La succión del pulgar es un proceso de gratificación oral, una necesidad poderosa en los lactantes y una actividad normal cuyo pico se alcanza a los dos años. Si el niño continúa chupándose el pulgar después de los cuatro años, puede desarrollar una mala oclusión de los dientes (contacto anormal entre los dientes del maxilar superior e inferior). La succión es la mejor fuente de placer de un lactante. Los estudios han descubierto que la succión no asociada con hábitos alimentarios provoca aumento de peso en los bebés prematuros y disminución del llanto. La succión del pulgar prevalece más cuando el niño tiene hambre o está cansado. Algunos padres se preocupan por este hábito y pueden tratar de restringir al niño o al bebé, pero en la mayoría de los casos no es necesario.
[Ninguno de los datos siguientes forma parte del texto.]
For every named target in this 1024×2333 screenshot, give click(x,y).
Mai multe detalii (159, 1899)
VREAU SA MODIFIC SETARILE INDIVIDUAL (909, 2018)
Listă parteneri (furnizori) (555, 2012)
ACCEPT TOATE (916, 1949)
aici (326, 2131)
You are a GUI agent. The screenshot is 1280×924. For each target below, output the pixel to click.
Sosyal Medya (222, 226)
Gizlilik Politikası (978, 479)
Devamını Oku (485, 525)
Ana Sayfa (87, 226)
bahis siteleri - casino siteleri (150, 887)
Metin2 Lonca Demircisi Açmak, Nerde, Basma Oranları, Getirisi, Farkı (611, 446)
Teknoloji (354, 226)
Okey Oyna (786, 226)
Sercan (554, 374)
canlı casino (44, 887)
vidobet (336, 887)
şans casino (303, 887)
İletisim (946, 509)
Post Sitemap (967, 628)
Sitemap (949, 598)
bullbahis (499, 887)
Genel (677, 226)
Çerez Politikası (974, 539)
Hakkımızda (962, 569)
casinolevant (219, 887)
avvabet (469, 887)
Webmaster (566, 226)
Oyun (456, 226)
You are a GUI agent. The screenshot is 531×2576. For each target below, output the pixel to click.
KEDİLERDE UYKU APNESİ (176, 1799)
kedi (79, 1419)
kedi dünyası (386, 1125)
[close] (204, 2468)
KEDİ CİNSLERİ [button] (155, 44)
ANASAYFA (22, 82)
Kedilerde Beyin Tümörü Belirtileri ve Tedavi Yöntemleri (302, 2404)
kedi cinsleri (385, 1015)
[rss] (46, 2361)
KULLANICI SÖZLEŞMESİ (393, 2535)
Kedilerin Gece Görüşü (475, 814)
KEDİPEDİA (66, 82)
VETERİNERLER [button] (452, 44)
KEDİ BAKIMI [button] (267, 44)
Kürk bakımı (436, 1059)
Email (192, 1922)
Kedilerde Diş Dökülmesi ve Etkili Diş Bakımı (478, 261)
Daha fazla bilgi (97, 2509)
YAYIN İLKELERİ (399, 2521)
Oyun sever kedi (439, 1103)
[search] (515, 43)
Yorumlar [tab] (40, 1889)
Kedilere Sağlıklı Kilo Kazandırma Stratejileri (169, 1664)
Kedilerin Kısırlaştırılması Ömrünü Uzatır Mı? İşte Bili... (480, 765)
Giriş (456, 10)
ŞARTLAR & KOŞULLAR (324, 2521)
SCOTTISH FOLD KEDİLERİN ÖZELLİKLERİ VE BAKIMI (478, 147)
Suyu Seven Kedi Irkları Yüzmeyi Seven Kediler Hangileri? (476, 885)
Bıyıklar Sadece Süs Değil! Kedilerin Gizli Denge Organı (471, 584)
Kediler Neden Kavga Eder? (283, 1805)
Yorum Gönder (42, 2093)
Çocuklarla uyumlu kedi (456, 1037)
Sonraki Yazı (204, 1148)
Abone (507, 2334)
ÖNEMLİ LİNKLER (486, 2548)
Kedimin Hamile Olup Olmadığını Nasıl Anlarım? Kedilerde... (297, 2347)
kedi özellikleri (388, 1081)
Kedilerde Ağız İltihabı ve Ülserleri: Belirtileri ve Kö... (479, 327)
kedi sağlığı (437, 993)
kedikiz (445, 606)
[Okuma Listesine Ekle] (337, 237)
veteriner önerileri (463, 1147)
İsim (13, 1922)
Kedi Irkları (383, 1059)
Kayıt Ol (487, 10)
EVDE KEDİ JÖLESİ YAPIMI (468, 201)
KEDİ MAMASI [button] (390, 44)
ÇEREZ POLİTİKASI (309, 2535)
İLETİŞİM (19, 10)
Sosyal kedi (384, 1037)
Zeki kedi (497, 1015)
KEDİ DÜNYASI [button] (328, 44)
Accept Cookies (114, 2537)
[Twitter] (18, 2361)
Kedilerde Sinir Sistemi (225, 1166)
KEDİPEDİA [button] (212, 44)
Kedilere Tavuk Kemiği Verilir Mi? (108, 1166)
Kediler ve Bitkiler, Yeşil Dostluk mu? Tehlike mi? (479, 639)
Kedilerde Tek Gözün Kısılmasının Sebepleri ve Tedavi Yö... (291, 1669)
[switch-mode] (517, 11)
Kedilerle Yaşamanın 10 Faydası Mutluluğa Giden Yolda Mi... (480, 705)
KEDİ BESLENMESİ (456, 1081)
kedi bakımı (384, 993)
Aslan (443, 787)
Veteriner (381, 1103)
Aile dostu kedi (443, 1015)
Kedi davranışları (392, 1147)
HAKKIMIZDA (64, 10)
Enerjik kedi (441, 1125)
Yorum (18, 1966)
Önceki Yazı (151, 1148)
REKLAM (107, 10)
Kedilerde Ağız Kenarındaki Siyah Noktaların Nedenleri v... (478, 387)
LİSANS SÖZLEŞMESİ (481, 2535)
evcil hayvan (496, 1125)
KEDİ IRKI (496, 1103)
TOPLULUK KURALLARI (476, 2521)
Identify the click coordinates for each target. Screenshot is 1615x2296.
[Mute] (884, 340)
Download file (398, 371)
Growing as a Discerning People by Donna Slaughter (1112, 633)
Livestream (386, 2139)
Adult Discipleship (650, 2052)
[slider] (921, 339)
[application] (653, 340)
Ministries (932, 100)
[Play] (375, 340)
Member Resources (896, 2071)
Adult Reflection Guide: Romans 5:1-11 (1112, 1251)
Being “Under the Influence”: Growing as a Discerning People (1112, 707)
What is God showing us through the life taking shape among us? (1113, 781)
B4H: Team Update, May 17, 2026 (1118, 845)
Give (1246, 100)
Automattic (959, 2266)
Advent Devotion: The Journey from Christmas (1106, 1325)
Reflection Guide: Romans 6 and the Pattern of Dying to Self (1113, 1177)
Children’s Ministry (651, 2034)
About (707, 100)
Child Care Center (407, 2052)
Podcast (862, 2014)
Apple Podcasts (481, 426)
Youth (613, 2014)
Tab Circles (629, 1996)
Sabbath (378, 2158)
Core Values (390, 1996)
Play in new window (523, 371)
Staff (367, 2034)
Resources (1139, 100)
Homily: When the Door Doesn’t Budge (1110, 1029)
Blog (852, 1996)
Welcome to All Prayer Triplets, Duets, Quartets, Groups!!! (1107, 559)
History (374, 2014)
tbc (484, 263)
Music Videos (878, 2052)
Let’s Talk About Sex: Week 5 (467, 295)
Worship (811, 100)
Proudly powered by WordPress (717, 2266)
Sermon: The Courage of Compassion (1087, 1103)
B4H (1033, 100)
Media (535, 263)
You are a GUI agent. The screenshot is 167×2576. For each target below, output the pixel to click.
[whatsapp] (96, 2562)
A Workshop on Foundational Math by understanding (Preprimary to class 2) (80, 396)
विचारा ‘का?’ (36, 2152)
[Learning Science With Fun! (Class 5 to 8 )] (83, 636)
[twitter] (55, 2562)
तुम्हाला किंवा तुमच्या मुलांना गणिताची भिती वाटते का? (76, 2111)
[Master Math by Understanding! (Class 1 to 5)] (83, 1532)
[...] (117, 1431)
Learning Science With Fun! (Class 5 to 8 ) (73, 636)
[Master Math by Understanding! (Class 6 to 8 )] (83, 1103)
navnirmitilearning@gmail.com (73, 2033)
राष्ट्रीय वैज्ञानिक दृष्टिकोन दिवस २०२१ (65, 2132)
Si la succión del pulgar persiste y el niño está decaído y apático, la situación se debe estudiar e investigar porque puede ser consecuencia de depresión, aburrimiento, aislamiento o un problema entre el niño y los padres. Se puede producir mala oclusión si la succión del pulgar continúa después de los cuatro años o hasta la erupción de los dientes permanentes. No hay un tratamiento definitivo para la persistencia en la succión del pulgar, pero hay varias opciones documentadas: - Usar una sustancia amarga (se debe tener cuidado de no utilizar algo que pueda ser venenoso para un niño pequeño).
- Compromiso (un acuerdo mutuo con metas y premios).
- Terapia paradójica (situación en la que la condición se reestructura sicológicamente de manera que para el niño ya no haya gratificación).
- Aparatos dentales (probablemente la mejor opción y la más efectiva).